É consensual que o país carece de mão-de-obra qualificada, tal como são conhecidas as deficiências dos empresários portugueses. Neste momento, já existem apoios à qualificação e ao investimento em desenvolvimento e inovação tecnológica que pretendem colmatar essas insuficiências. O Estado e a União Europeia comparticipam as mais diversas medidas de apoio em diferentes sectores e regiões. Apesar dos elevadíssimos montantes atribuídos, as taxas de execução são baixas (nalguns casos chegam a ser constrangedoramente baixas). Vários factores podem ser apontados como responsáveis por esta realidade. Por um lado, a carga horária média de trabalho é elevada, o que, já por si, dificulta a conciliação da vida profissional com a vida privada, deixando muito pouca disponibilidade para projectos de qualificação. Por outro lado, a dimensão média das empresas é pequena, o que dificulta a cedência de trabalhadores em horário laboral para acções de qualificação. Não é por acaso que são as grandes organizações as que mais apostam na formação. Além disto, existe ainda uma profunda opacidade no acesso aos programas de apoio. Encontrar a medida adequada aos objectivos pretendidos pode ser como encontrar uma agulha num palheiro. Por último, as empresas não demonstram capacidade de aproveitar os apoios, precisamente, porque lhes falta quem reconheça a importância da mudança de paradigma.

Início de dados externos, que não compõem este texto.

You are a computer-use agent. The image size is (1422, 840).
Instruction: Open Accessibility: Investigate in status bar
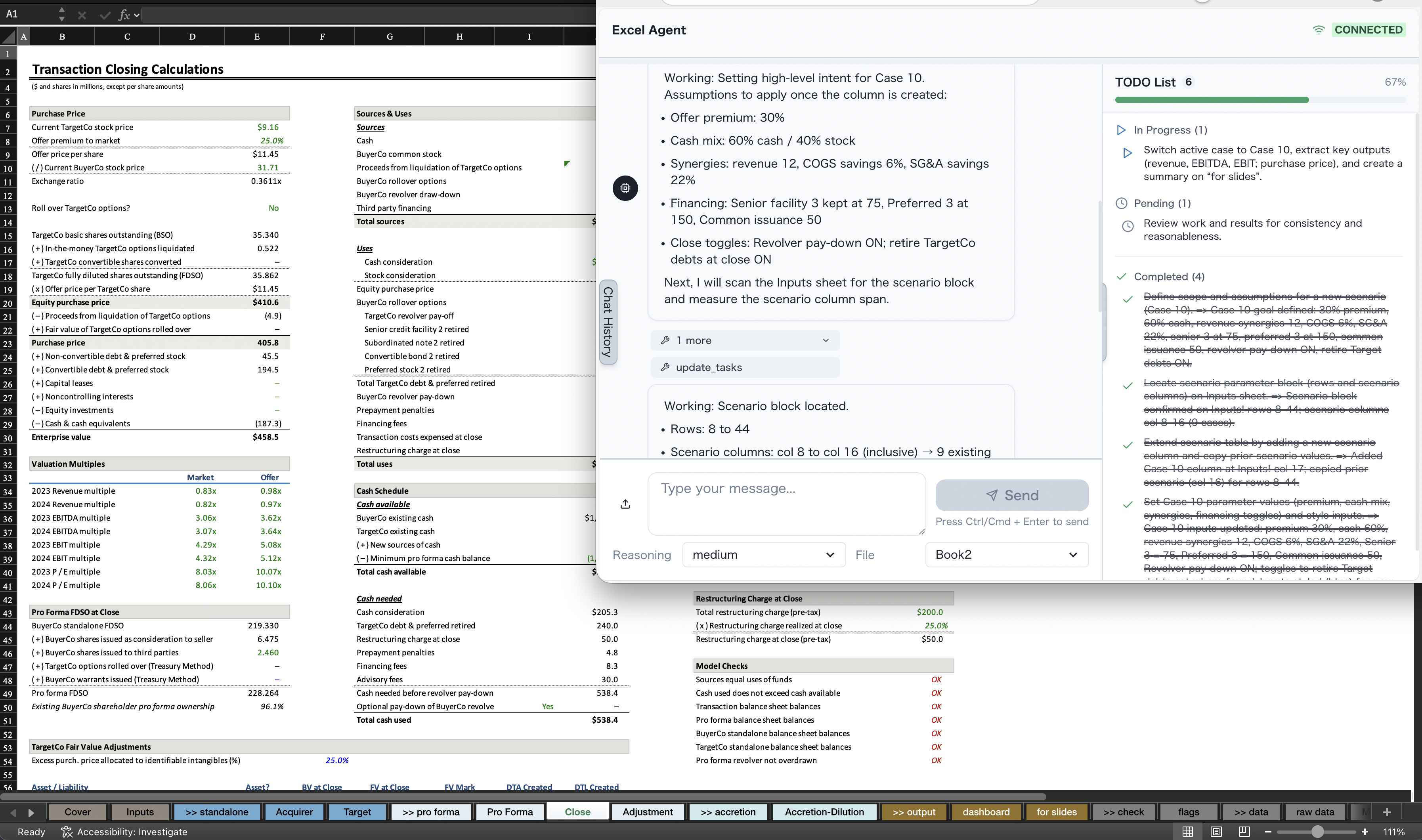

A minha perspectiva é que a convergência com os níveis europeus não se alcança à martelada. Pelo contrário, se se pretendem resultados, tem de se planear uma convergência sustentada. Se bem compreendi, o João Tunes aposta num choque tecnológico que dinamize a procura de mão-de-obra qualificada. Eu nem me oponho a esta ideia. Mas, sem exagerada desconfiança, interrogo-me: quando os empresários finalmente procurarem pessoal qualificado, onde é que o vão encontrar? Para todos os efeitos, se continuarmos a ter somente 20% da população com o ensino secundário completo e menos de 10% com um curso superior, a oferta não abunda. É nesta óptica que manifesto as minhas reservas quanto ao sucesso das boas intenções do plano tecnológico do governo. Ou seja, por uma questão de prioridades. A título de exemplo, o plano tecnológico, avançado pelo Programa do Governo, pretende tornar obrigatória a prática experimental em disciplinas científicas e técnicas do Ensino Básico e Secundário. Louvável medida, em perfeita consonância com a complementaridade entre o choque tecnológico e a aposta na educação dos mais novos. Mas existem laboratórios em todas as escolas do ensino básico e secundário? E estão devidamente equipados? Se as respostas forem não, isso não retira mérito à ideia, mas retira-lhe exequibilidade. Assim sendo, faria bastante mais sentido dotar as escolas de todos os meios adequados à prossecução da sua notável tarefa de educação das novas gerações. Sendo que isso não só não é incompatível com a vontade de tornar a prática experimental obrigatória, como se mostra mesmo condição necessária. Mas, neste caso, faria também muito mais sentido dizer que estamos mais no campo do investimento no ensino do que no campo do choque tecnológico.

Não julgo, portanto, que as nossas visões sejam exclusivas entre si, antes complementares. Mas se me pedirem para nomear uma prioridade estratégica, indico sem hesitações o Ensino. Comecemos por aí que é um excelente começo.